I didn't know the history of Electric Football until I decided to do some research for this post and video. It turns out the game is rather old and has been popular since the 1960s. Tudor Games, originally know as Tudor Metal, had a vibrating car game that the inventor Norman Sas based the football game on. It's essentially a football board game with a vibrating board that is turned on for each play. Users set their players' routes by rotating a plastic dial underneath each piece's stand, line them up in formation, and then turn the game on causing it to vibrate and move the players along the desired paths.

Some liberties have to be taken of course since the quarterback cannot throw on its own. The game must be turned off when the offense wishes to pass, at which time the "triple threat quarterback" has its arm pulled back and then released to throw the small, football-shaped piece of foam. If the ball hits a valid receiver it is a completion but if it hits a defender then it counts as an interception. Similar to throwing, that same player can be used to kick extra points and field goals. For the most part the game follows the NFL rules though users can also opt to play by college rules.

My version included the Chicago Bears and the New England Patriots teams which was the match up for the 1985 season's Super Bowl (Bears won SB XX 46-10 -- ouch!; that was also the first football game I ever watched as far as I can recall). While the game includes sheets of numeral stickers for application, only 11 players per team were sold with the game so the same pieces are used on both offense and defense. More pieces could be ordered separately allowing consumers to acquire more players for the teams packaged with the game or to purchase sets with uniforms to match any of the NFL teams at the time. Other colored pieces without helmet logos were also available to provide an option of getting team colors for a favorite college or high school team.

Team Order Form
Back Side of Order Form

When I did a search on the toy it came as quite a surprise to learn that the game is still being made today. Tudor Games was purchased in 1990 so it's not the exact same company that is making it. There are a variety of editions being offered that range from $49.99 all the way up to $399.99; that expensive one has the game built into its own oak table. The game now runs on "AA" batteries rather than plugging into an outlet and instead of having a scoreboard users are expected to download a free app for their tablet or smartphone. Other than that, the pieces look very similar to the parts I have from the '80s, though the players do appear to be of a higher quality and the helmet logos are much more legible.

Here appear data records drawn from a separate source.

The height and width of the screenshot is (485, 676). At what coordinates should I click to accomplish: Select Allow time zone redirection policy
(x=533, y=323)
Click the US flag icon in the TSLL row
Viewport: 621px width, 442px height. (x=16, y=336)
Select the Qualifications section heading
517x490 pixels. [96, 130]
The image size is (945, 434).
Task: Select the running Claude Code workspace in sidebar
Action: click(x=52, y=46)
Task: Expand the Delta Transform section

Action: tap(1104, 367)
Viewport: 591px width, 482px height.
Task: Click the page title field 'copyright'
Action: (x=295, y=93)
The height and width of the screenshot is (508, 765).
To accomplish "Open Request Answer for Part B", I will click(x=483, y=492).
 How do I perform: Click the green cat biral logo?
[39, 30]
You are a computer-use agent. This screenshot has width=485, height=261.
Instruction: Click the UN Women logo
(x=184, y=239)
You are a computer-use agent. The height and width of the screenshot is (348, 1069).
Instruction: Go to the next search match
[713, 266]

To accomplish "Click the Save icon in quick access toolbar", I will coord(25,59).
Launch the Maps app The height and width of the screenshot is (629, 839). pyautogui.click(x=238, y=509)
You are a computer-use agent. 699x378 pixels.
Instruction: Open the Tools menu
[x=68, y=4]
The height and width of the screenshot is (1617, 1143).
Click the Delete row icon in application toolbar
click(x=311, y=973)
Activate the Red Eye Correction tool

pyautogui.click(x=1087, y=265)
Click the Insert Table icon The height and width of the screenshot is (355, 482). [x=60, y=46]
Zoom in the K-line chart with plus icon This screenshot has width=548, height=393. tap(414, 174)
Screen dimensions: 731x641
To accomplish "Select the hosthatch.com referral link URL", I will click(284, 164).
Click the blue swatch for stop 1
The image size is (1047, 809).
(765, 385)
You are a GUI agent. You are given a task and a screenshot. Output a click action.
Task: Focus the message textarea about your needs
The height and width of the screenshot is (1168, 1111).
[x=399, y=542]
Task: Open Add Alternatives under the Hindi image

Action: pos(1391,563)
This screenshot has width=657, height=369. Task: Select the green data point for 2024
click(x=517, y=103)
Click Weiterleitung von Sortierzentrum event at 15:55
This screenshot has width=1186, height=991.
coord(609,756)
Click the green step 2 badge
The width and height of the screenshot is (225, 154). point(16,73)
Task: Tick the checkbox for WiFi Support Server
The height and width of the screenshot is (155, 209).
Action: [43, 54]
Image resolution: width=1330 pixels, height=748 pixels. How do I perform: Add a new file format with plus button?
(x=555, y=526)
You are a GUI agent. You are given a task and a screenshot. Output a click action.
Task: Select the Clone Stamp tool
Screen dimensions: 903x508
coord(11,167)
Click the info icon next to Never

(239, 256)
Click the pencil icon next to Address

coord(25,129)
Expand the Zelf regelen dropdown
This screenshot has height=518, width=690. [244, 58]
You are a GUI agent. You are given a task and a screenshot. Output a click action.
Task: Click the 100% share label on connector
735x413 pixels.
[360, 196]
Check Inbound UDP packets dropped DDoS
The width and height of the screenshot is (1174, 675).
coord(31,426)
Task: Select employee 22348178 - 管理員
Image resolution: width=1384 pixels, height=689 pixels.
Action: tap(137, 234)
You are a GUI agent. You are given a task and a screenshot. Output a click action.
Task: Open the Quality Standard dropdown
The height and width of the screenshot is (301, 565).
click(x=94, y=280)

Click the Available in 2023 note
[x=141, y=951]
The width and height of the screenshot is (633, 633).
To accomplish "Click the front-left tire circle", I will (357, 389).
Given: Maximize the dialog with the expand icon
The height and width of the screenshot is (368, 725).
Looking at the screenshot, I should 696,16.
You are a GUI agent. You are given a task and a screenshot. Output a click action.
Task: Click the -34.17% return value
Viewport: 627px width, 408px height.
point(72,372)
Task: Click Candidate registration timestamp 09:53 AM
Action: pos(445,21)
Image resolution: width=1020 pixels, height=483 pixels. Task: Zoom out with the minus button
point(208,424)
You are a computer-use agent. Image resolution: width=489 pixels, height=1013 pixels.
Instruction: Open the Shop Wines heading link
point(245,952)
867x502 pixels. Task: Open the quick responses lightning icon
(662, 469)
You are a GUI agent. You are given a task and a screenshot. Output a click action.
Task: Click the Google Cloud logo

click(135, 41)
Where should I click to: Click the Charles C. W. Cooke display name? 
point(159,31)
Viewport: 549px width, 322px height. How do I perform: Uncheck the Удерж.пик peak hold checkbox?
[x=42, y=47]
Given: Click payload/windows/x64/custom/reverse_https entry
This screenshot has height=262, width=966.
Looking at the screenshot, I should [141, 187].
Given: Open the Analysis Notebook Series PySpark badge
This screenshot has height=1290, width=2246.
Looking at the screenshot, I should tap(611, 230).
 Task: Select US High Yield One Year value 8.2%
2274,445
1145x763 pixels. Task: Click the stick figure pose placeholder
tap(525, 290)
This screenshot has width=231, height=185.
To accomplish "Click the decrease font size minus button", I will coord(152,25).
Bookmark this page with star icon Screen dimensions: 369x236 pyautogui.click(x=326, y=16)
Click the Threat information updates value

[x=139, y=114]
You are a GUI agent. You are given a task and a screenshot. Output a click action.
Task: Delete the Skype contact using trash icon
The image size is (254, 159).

The video does add a few more things as I show off my 1985 AFC Champions shirt and William "The Fridge" Perry's G.I. Joe action figure makes an appearance. Today is also the day of Super Bowl LII (52) and being a Patriots fan I'm predicting a Pats win of 27-20! 


  1. That was a bad prediction! Oh well, I was concerned about the Patriots' defense but that was ridiculous as neither team did much defending and the Pats almost gave up as many points as the 1985 team.